SÉRIE D'EXERCICES:
a - Dans le récit ci-dessous sur l'ancien président de l'Assemblée nationale guinéenne, quel journal est créé après la démission des fonctions de Directeur Général de l'ORTG ?
b - Prolongez le récit sur l'ancien président de l'Assemblée nationale guinéenne après sa dernière phrase.

Le temps passe. Le revoilà en 1995 fraîchement installé dans les prestigieuses fonctions de président de l’Assemblée nationale au Palais du peuple où siégeait depuis trois ans déjà le Conseil national de la communication (CNC) dont j’étais membre. Nos bureaux se trouvaient au premier étage. Et régulièrement je passais le voir. Ce fut l’une des plus grandes écoles de ma vie : de son premier jour de classe à son arrivée au parlement en passant par la période coloniale qu’il a vécu intensément, sans oublier les conditions d’accession de la Guinée à son indépendance… Je découvre alors l’immensité de son savoir et de son savoir-faire. J’écrase mon ardeur devant ce monument de l’histoire contemporaine de la Guinée.
Des années passent. Puis c’est le jour de départ de l’Assemblée nationale. Homme d’honneur, il invite la presse à l’accompagner à sa résidence de Donka. Je le revois présenter jusqu’aux cuillères à ceux qui sont désignés pour recevoir les biens de l’Etat. Tout le monde salue son exemple d’honnêteté. Puis je le raccompagne avec d’autres membres de sa famille à son domicile privé.
Ce n’est qu’en 2002 que nos chemins se croisent de nouveau. Cette fois- ci dans son village natal Kourou derrière le grand Timbo. Après ma démission de mes fonctions de Directeur Général de l’Office de la radiotélévision guinéenne (ORTG) j’ai créé un journal d’investigation L’Enquêteur. Je me suis rendu à Kourou pour partager et raconter ses nouvelles conditions de vie. Ma surprise fut grande : une belle bâtisse éclairée au solaire, un forage moderne et même de l’eau chaude dans les robinets. Cet article avait été fortement apprécié.

DONNÉES ENREGISTRÉES:
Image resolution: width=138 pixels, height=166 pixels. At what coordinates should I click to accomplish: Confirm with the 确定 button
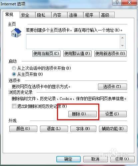[68, 159]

LISTE DES RÉPONSES:
a - L'Enquêteur, un journal d'investigation.

b -
Elhadj Biro commençait une nouvelle vie qu’il partageait la nuit tombée avec ses nombreux voisins derrière un écran plat. Dans le chahut, il m’arrivait de lui répéter qu’il ne pouvait pas vivre là-bas très longtemps, la route était difficile d’accès et la plupart des ambassadeurs tenaient à lui rendre visite pour des hommages mérités et saluer son leadership.
La dernière fois que j’ai parlé avec lui c’était au téléphone. Il me rassurait qu’il n’était pas malade et que c’était le poids de l’âge.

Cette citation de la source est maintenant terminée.